Stored items:
--------------------------------------------------

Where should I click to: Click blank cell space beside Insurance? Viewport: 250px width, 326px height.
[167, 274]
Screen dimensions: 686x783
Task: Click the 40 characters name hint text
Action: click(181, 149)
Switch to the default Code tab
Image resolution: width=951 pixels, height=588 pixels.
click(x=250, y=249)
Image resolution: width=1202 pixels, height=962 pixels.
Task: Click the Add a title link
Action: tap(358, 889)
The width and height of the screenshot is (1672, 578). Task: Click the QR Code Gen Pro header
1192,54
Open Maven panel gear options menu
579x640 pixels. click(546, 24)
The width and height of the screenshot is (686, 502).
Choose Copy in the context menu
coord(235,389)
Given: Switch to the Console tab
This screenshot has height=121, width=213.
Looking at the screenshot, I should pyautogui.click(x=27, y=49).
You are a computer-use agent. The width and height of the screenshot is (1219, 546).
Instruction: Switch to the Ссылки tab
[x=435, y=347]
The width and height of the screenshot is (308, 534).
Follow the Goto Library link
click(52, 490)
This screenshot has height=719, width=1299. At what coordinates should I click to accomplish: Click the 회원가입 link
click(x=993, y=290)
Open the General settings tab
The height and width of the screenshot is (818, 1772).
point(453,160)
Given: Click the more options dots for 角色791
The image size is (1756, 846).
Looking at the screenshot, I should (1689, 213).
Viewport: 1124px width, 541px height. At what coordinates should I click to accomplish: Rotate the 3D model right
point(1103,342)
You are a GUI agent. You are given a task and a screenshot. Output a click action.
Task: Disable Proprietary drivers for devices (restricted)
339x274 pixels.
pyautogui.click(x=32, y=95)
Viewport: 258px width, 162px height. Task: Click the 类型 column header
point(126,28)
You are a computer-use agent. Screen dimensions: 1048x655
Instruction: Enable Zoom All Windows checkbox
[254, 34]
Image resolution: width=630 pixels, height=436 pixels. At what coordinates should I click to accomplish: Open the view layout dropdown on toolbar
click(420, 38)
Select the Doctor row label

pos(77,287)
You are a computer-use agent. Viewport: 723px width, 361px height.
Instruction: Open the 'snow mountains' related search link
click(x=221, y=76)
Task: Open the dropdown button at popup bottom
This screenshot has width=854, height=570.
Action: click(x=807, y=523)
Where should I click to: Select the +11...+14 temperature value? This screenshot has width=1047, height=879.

--------------------------------------------------

Work instructions:
Each record above is to be restated word for word.

Solution to this exercise:
Where should I click to: Click blank cell space beside Insurance? Viewport: 250px width, 326px height.
[167, 274]
Screen dimensions: 686x783
Task: Click the 40 characters name hint text
Action: click(181, 149)
Switch to the default Code tab
Image resolution: width=951 pixels, height=588 pixels.
click(x=250, y=249)
Image resolution: width=1202 pixels, height=962 pixels.
Task: Click the Add a title link
Action: tap(358, 889)
The width and height of the screenshot is (1672, 578). Task: Click the QR Code Gen Pro header
1192,54
Open Maven panel gear options menu
579x640 pixels. click(546, 24)
The width and height of the screenshot is (686, 502).
Choose Copy in the context menu
coord(235,389)
Given: Switch to the Console tab
This screenshot has height=121, width=213.
Looking at the screenshot, I should pyautogui.click(x=27, y=49).
You are a computer-use agent. The width and height of the screenshot is (1219, 546).
Instruction: Switch to the Ссылки tab
[x=435, y=347]
The width and height of the screenshot is (308, 534).
Follow the Goto Library link
click(52, 490)
This screenshot has height=719, width=1299. At what coordinates should I click to accomplish: Click the 회원가입 link
click(x=993, y=290)
Open the General settings tab
The height and width of the screenshot is (818, 1772).
point(453,160)
Given: Click the more options dots for 角色791
The image size is (1756, 846).
Looking at the screenshot, I should (1689, 213).
Viewport: 1124px width, 541px height. At what coordinates should I click to accomplish: Rotate the 3D model right
point(1103,342)
You are a GUI agent. You are given a task and a screenshot. Output a click action.
Task: Disable Proprietary drivers for devices (restricted)
339x274 pixels.
pyautogui.click(x=32, y=95)
Viewport: 258px width, 162px height. Task: Click the 类型 column header
point(126,28)
You are a computer-use agent. Screen dimensions: 1048x655
Instruction: Enable Zoom All Windows checkbox
[254, 34]
Image resolution: width=630 pixels, height=436 pixels. At what coordinates should I click to accomplish: Open the view layout dropdown on toolbar
click(420, 38)
Select the Doctor row label

pos(77,287)
You are a computer-use agent. Viewport: 723px width, 361px height.
Instruction: Open the 'snow mountains' related search link
click(x=221, y=76)
Task: Open the dropdown button at popup bottom
This screenshot has width=854, height=570.
Action: click(x=807, y=523)
Where should I click to: Select the +11...+14 temperature value? This screenshot has width=1047, height=879.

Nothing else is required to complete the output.